Bagaikan
punguk yang merindukan bulan, begitulah sekiranya perumpamaan yang bisa saya
gambarkan ketika memiliki berbagai angan-angan namun untuk mulai melangkah
terasa berat kaki melangkah. Entah kegemaran saya sejak masih berada di bangku sekolah
dasar yang memaksa saya untuk selalu membaca majalah Bobo, majalah anak-anak
yang memuat berbagai gambar kartun di dalamnya. Beranjak ke bangku sekolah
menengah pertama saya mulai beralih membaca novel roman picisan anak sekolahan
yang penuh dengan tema cinta-cintaan. Berharap bisa memiliki selemari buku
novel namun tidaklah demikian, uang saku saya tidak mampu membeli buku novel
pada masa itu meskipun hanya satu buah saja. Alhasil adalah saya selalu
menyisihkan uang saku untuk menyewa novel diperpustakaan sekolah maupun
persewaan novel di luar sekolah. Meskipun demikian, kecintaan saya untuk
membaca tidak pernah berkurang, malah semakin bertambah seiring banyaknya novel
yang saya baca.
Pernah
suatu ketika saya merasa ingin bercerita, anak perempuan berusia 13 tahun yang
mulai berimajinasi tentang sebuah cerita. Itu sekitar 11 tahun yang lalu, saya
tidak memiliki komputer ataupun laptop seperti sekarang. Dan saya menuangkan
cerita saya itu dalam tarian pena pada halaman terakhir buku pelajaran saya. Entahlah
saya hanya merasa ingin bisa merangkai kata demi kata layaknya penulis dalam
novel-novel yang sering saya baca. Perpaduan bahasa yang indah dan sarat makna
membuat saya terobsesi untuk bisa seperti mereka.
Beranjak
menuju bangku sekolah menengah atas, obsesi tersebut seakan terkalahkan oleh lelahnya
jadwal les di sekolah.
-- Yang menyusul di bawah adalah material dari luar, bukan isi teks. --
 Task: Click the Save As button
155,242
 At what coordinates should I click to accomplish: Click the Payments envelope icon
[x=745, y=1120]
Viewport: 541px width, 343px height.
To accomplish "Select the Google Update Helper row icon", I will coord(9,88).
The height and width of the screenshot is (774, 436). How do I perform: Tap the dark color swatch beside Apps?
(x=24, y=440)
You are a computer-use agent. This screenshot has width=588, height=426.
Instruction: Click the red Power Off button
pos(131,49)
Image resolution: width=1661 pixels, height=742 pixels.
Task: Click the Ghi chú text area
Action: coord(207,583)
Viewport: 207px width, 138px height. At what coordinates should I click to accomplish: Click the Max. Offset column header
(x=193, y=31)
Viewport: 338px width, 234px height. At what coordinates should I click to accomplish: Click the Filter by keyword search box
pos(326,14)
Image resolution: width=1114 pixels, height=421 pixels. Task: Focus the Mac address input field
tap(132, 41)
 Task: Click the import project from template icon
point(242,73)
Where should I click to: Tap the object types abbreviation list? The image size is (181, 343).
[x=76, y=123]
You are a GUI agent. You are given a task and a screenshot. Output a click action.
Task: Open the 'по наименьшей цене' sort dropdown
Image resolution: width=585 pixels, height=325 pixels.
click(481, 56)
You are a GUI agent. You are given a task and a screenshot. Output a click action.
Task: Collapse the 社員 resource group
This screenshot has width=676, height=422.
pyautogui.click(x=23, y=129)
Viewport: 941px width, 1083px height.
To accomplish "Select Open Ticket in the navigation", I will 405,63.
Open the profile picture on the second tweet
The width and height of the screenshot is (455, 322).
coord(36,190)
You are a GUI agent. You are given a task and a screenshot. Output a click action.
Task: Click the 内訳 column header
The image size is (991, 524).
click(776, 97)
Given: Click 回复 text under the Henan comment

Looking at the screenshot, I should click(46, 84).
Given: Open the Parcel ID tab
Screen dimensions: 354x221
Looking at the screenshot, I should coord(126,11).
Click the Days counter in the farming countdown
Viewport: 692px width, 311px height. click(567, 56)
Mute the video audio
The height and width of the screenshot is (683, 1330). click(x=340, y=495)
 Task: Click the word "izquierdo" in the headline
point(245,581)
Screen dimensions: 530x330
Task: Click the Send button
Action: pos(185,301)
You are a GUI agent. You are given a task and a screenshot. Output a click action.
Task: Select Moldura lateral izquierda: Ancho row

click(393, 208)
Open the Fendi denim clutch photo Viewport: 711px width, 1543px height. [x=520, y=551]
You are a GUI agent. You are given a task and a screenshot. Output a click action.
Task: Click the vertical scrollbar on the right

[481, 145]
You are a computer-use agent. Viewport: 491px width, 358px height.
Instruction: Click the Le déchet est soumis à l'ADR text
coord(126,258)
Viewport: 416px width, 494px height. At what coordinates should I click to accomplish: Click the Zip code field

Saya tidak pernah lupa impian untuk menulis namun saya
hanya merasa terbatasi oleh waktu. Mungkin karena saya tidak terlalu pandai
dalam memanfaatkan waktu. Tetapi satu hal yang tidak pernah berubah, kecintaan
saya untuk membaca novel masih menggebu di dada. Novel yang saya baca telah
berpindah dalam dunia percintaan anak remaja.
Hingga
saya memasuki bangku perkuliahan, untuk pertama kalinya saya merasa bahagia
karena apa yang saya butuhkan untuk sebuah mimpi itu telah ada di hadapan saya.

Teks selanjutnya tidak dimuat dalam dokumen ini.